* _Document text_
■ ■ ■ ■ ■
The right to distribute musical works are usually exploited by record companies. This right would stay with artists that retain the rights to their master recordings or are unsigned. Record companies and independent artists work with distributors to bring physical copies of their recordings to retail outlets. In this day and age, most physical distribution deals are entered into by the bigger musical acts or labels. If you are a smaller record company or independent artist you can access digital retailers like ITunes and streaming services like Amazon or Spotify by signing up with digital aggregators like Tunecore, CD Baby, Catapult, and DistroKid.

The right to publically perform works are traditionally exploited by composition copyright owners. Terrestrial radio stations, streaming services like Pandora, Spotify & YouTube, and establishments like bars & restaurants that play music for an audience typically obtain blanket licenses from ASCAP, BMI, and SESAC, who are the three main Performance Rights Organizations (“PROs”). Getting blanket licenses from all three PROs allows licensees to play almost any released song. The composition copyright owner or publisher must sign up with one and only one PRO to ensure that they will receive any public performance royalties due to them. The PROs conduct surveys of licensees and remit public performance royalties to copyright owners accordingly.

The final commonly exploited exclusive right is the public performance right for non-interactive digital transmission. This is very much like the traditional public performance right, except that this right applies only to sound recording copyright owners with respect to non-interactive digital transmissions. Since 1998, sound recording copyright owners have received public performance royalties for non-interactive streaming sites like Pandora and Sirius XM. To receive these royalties, sound recording copyright owners, whether they are record companies or artists that have retained their masters have to sign up for SoundExchange. SoundExchange is a PRO that collects royalties for copyright owners, performing artists, and session players.

Underlying composition copyright owners who have signed up with Harry Fox to collect mechanical royalties and a PRO to collect public performance royalties must also remember to register the songs in their catalogs that these third parties will be exploiting on their behalf. Registering songs involves informing Harry Fox and the PROs information including song details, song metadata, credits, ownership interests, and release information. Things can get complicated when you as an artist are collaborating with multiple songwriters, who have their own publishers, and belong to different PROs. Documenting this information correctly and sending it out to third parties through the song registration process ensures that those tasked with sending royalties to multiple parties for the exploitation of each song will have the right information to do so. Songwriter management databases like TuneRegistry are helpful in providing a platform for artists to document and organize this information. These platforms also allow for integrated registrations so you won’t have to fill out separate forms for Harry Fox and all the other PROs including SoundExchange if you are a self-releasing artist looking to collect your non-interactive performance royalties.

The new streaming models offered by digital service providers have presented exciting new opportunities for copyright owners to exploit their works. However, these income streams aren’t going to find you. Artists and record labels have to lay the groundwork so that this money starts to flow where it is supposed to. Making money as an artist in today’s industry will require collecting income from a variety of sources, unlike the past where record sales were the primary driver of artists’ earnings.
■ ■ ■ ■ ■
* _Recorded information_
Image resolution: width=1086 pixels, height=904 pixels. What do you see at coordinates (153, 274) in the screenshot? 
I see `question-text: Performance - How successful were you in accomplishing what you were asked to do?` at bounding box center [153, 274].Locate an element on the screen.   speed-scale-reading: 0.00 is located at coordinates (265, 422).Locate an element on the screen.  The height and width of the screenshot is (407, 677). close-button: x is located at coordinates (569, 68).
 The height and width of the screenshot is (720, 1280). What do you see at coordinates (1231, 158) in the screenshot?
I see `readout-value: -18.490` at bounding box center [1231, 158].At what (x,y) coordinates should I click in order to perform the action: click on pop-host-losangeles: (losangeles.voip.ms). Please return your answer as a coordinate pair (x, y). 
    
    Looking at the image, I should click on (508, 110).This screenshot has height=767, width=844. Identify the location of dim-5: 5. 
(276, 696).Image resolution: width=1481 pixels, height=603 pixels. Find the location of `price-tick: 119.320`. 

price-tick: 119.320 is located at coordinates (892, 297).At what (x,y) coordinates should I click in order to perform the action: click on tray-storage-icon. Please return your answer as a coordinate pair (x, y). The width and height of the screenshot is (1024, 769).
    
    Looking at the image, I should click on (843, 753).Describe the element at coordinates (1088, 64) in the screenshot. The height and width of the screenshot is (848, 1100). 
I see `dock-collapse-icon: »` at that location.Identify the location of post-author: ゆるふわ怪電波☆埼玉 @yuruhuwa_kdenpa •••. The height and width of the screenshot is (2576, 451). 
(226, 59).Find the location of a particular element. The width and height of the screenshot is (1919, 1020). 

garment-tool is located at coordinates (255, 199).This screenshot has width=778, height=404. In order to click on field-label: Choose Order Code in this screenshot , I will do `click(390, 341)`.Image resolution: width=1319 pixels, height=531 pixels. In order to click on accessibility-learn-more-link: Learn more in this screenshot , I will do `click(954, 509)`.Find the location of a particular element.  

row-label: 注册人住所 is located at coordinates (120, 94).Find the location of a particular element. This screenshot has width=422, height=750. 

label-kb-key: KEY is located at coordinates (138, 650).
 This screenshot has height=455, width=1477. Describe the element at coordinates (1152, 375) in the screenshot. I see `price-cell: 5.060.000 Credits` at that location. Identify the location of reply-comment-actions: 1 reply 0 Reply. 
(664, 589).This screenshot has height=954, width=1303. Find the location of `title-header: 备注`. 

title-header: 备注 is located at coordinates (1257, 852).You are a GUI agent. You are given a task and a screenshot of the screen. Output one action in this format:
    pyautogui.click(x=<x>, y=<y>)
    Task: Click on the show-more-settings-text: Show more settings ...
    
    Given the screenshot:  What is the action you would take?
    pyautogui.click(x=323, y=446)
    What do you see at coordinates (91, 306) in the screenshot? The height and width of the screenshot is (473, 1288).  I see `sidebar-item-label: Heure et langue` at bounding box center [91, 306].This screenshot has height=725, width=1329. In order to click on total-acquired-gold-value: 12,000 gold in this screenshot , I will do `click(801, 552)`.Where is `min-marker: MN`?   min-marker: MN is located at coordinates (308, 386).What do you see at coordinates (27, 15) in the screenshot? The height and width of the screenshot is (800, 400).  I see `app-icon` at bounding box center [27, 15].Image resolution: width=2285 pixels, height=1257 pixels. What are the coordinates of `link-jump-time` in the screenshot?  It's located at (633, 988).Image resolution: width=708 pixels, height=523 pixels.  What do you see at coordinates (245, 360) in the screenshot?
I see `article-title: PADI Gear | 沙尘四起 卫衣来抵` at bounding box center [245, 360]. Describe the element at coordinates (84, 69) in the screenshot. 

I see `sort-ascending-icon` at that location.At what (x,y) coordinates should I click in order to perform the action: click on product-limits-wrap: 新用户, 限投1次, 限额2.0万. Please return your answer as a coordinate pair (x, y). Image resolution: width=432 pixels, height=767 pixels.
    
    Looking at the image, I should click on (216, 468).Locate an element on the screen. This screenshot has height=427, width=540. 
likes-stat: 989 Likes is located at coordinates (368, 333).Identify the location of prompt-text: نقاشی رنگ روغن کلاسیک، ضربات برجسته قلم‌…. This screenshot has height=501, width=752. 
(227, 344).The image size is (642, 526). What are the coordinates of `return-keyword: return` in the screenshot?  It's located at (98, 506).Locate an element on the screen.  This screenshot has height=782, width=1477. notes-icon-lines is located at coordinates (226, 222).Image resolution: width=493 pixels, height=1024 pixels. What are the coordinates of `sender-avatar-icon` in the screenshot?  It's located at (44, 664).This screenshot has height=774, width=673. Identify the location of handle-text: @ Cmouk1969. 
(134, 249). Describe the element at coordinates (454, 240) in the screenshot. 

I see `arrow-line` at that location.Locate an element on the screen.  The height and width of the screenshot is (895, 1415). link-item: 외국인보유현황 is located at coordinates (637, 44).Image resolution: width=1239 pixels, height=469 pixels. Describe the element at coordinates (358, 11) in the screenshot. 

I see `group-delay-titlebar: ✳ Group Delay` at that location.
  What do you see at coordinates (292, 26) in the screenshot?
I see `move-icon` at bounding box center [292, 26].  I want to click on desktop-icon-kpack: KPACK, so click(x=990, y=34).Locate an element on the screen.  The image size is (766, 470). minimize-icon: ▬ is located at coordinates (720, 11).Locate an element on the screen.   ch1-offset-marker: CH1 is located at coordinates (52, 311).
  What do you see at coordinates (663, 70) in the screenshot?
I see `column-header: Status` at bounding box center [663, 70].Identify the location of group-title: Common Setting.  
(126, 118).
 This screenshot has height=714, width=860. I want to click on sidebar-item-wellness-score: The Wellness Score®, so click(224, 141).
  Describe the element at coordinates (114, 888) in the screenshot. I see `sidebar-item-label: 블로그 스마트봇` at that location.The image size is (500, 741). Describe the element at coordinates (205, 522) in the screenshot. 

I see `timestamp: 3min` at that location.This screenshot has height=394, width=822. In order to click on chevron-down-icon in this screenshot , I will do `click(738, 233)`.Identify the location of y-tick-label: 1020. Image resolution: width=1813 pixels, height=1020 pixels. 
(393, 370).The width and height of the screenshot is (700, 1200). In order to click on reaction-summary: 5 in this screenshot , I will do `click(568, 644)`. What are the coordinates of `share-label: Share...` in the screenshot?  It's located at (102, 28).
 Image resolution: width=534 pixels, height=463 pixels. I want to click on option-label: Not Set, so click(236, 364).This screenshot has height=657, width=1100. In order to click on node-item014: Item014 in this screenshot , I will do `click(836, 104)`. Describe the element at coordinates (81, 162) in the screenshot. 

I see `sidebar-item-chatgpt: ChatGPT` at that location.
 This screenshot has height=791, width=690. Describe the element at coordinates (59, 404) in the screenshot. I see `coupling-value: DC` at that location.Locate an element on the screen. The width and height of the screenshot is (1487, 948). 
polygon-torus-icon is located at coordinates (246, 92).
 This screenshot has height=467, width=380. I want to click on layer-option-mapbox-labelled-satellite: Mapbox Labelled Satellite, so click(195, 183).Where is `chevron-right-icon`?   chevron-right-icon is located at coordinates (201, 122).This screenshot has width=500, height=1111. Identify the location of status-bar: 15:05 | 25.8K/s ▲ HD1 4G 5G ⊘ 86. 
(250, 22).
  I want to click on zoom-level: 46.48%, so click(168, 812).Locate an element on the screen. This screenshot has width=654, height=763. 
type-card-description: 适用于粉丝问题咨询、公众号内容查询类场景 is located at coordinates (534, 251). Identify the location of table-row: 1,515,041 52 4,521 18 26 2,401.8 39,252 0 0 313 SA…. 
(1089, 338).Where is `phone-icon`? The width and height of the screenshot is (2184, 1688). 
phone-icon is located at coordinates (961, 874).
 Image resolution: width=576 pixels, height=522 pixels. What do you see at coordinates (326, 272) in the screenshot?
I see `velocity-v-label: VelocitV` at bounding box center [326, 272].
■ ■ ■ ■ ■
* _Requirement_
Copy the passage on music copyright royalties from "The right to publically" up to and including "copyright owners accordingly.".

* _Response to the exercise_
The right to publically perform works are traditionally exploited by composition copyright owners. Terrestrial radio stations, streaming services like Pandora, Spotify & YouTube, and establishments like bars & restaurants that play music for an audience typically obtain blanket licenses from ASCAP, BMI, and SESAC, who are the three main Performance Rights Organizations (“PROs”). Getting blanket licenses from all three PROs allows licensees to play almost any released song. The composition copyright owner or publisher must sign up with one and only one PRO to ensure that they will receive any public performance royalties due to them. The PROs conduct surveys of licensees and remit public performance royalties to copyright owners accordingly.